Advanced Systems Access
1. Machine Readable Collection Description
A machine may want to view / use the collection level metadata. This is available as an XML feed, again parameterising a URL with the relevant account identifier and the the collection identifier.http://www.archive-it.org/archiveit/feed.xml?accountId=ACCOUNTID&sc=COLLECTIONID
eg http://www.archive-it.org/archiveit/feed.xml?accountId=197&sc=938
For the University of Melbourne, our ACCOUNTID is 197 and the main collection is 938.
2. OAI-PMH Data Provider
A web archive collection can be exposed to industry standard federated collection catalogue services such as OAI-PMH. There is an OAI-PMH data provider built in to Archive-IT, supporting collection metdata only. The OAI-PMH repository base URL is http://oai.archive-it.org:7090/oai
This service is designed for an OAI-PMH harvester, which can issue the following six types of requests (all of this text goes after the URL). All responses are in XML.
?verb=Identify |
?verb=ListMetadataFormats |
?verb=ListIdentifiers&metadataPrefix=oai_dc
returns a list of all record identifiers (Archive-IT's are oai:archive-it.org:archiveit/[collectionid])

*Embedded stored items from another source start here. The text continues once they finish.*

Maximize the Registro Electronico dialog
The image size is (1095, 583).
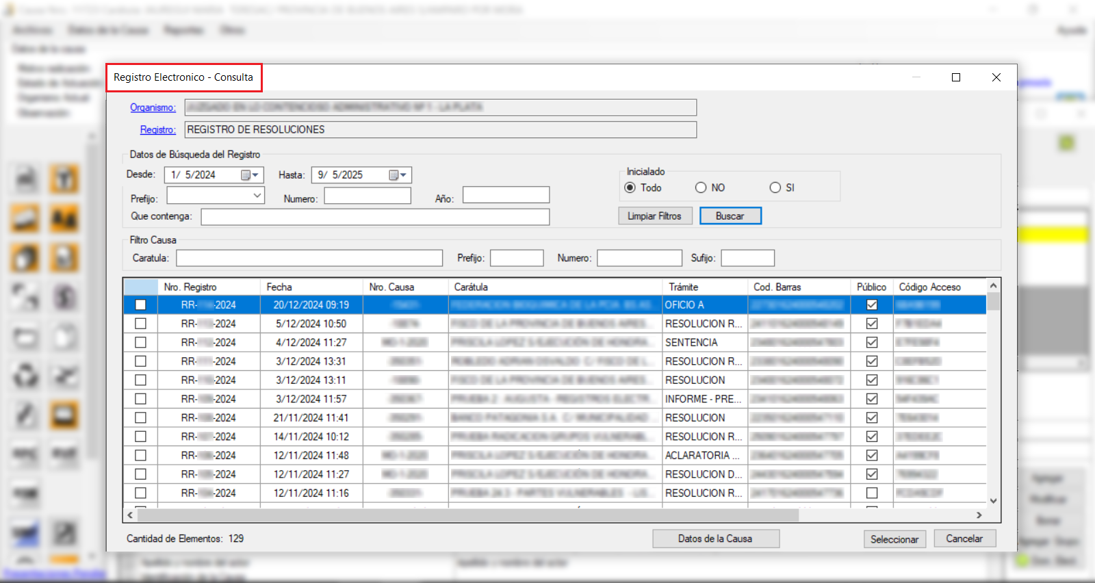(956, 77)
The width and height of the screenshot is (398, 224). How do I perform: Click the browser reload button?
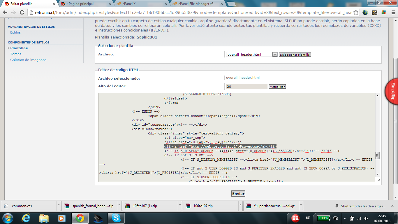pyautogui.click(x=22, y=13)
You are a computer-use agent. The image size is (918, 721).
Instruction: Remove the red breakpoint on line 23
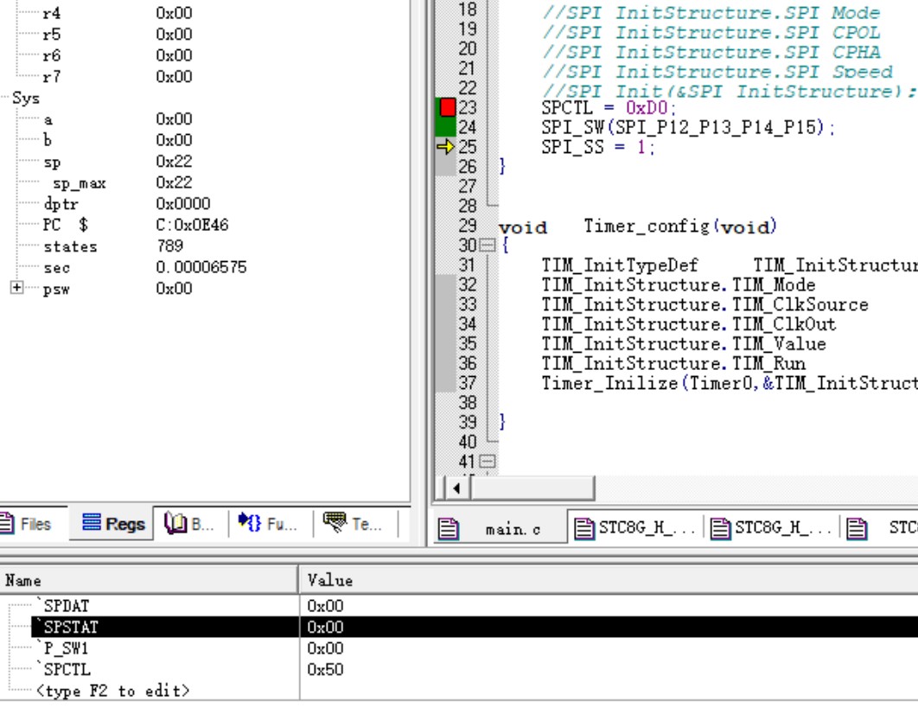pos(447,107)
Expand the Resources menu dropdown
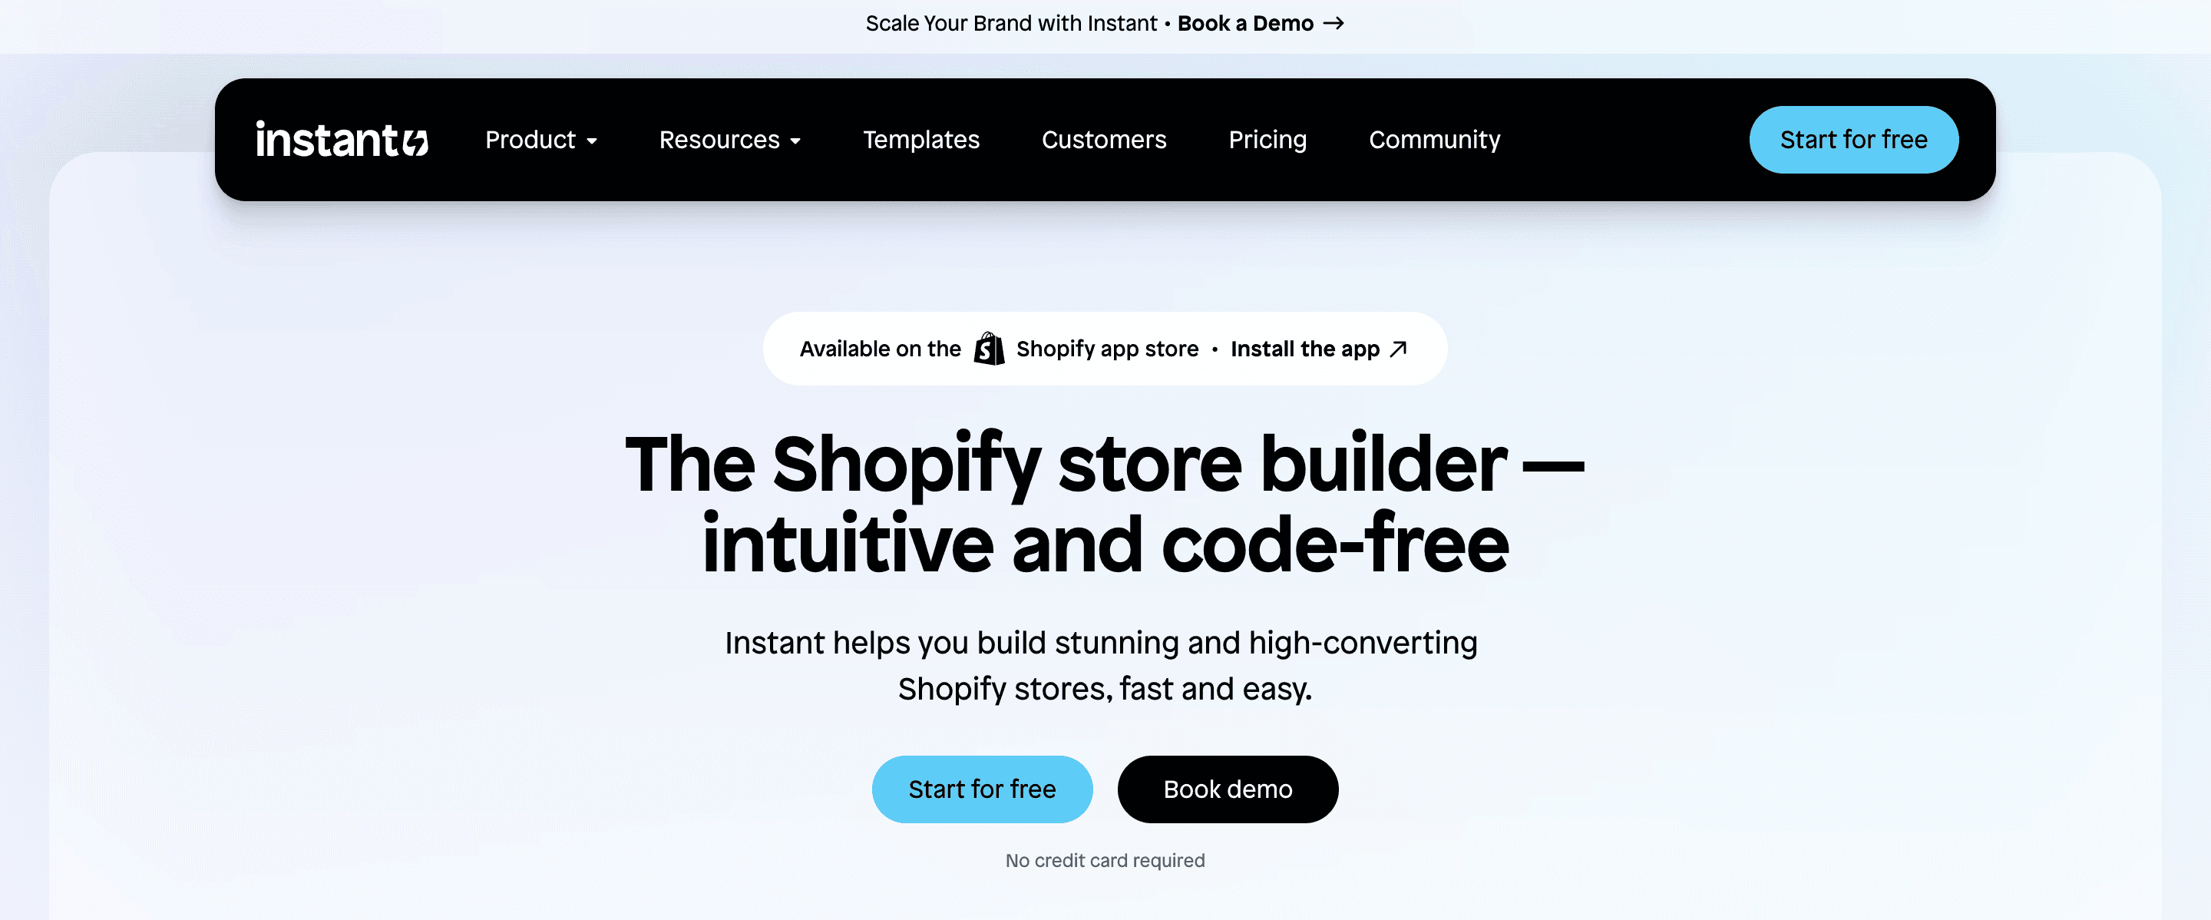 (730, 138)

with date of last modification |
?verb=ListRecords&metadataPrefix=oai_dc
returns all of the metadata records |
?verb=GetRecord&metadataPrefix=oai_dc&identifier=oai:archive-it.org:archiveit/938
returns the metadata record for collection 938 |
?verb=ListSets
returns nothing for now, very soon there will be institution-based "sets" so people can pull out
all of the records for a given institution (via a "set=" argument to ListRecords above). |
For more information on OAI-PMH please see Open Archives Initiative.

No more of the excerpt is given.